Eight members of the squad have been indicted and charged with shaking down drug dealers on allegations of stealing money, drugs and property from civilians over the course of two years. The Gun Trace Task Force was formed to remove illegal firearms from the city. Prosecutors accuse its members of defrauding the police, writing phony police reports and lying to investigators, and using their authority as law enforcement to threaten, rob, extort and detain people under false pretenses.

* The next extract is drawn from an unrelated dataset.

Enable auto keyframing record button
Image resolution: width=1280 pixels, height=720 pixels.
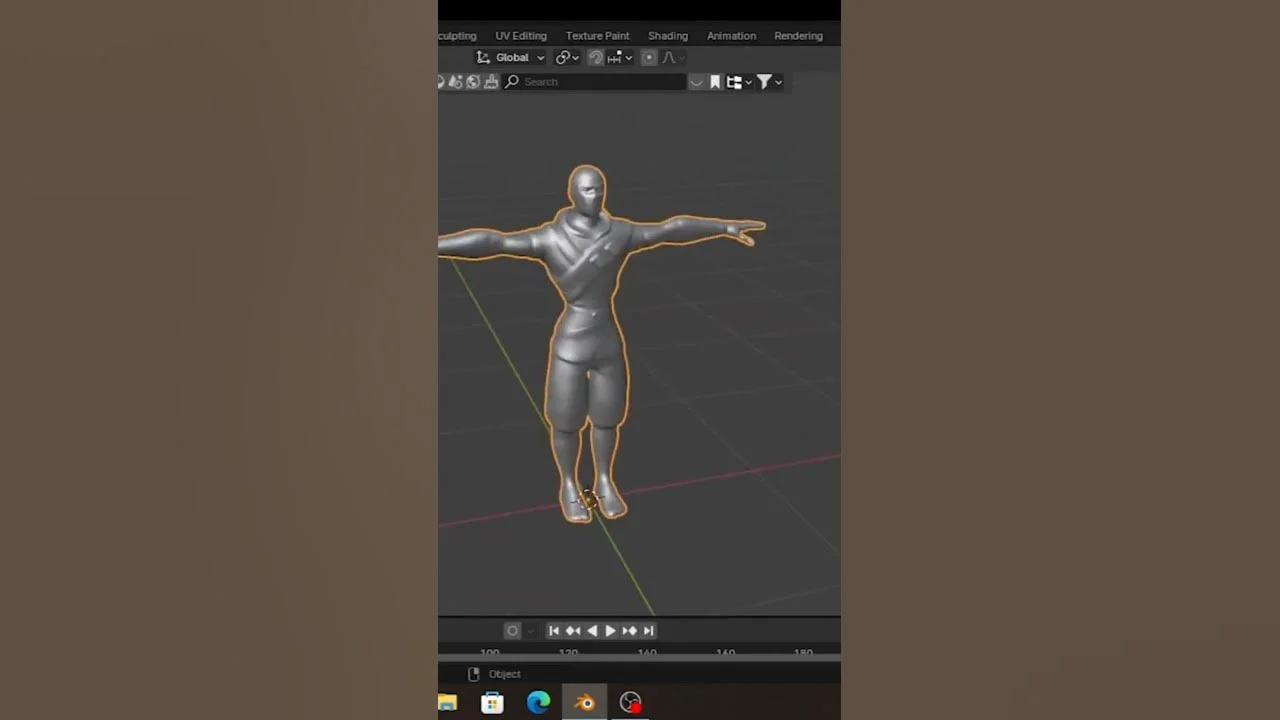(512, 630)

Although Suiter’s killer is unknown and it is conjecture to suggest his fellow officers are responsible, it is worth noting the suspicious circumstances surrounding his death. Suiter is the first on-duty officer killed in a decade, and there is a $215,000 reward for information leading to the arrest of the offender. No suspects have been arrested and only a vague description of a suspect, in contrast to the nearly immediate arrest that is typical after a police killing. As The Intercept reported, the Harlem Park neighborhood where the crime scene is located was placed on occupation-style lockdown to preserve and collect evidence, on the grounds that the murder of a police officer is a special case and unacceptable. “As police cars lined the perimeter of Harlem Park for days, residents were unable to enter their neighborhoods without showing IDs,” The Intercept wrote. “Some complained about helicopters flying above their homes, flashing lights from police cars, and being subject to harassment and pat-down searches. Non-residents were barred from entering. On social media, many called to #FreeWestBaltimore.”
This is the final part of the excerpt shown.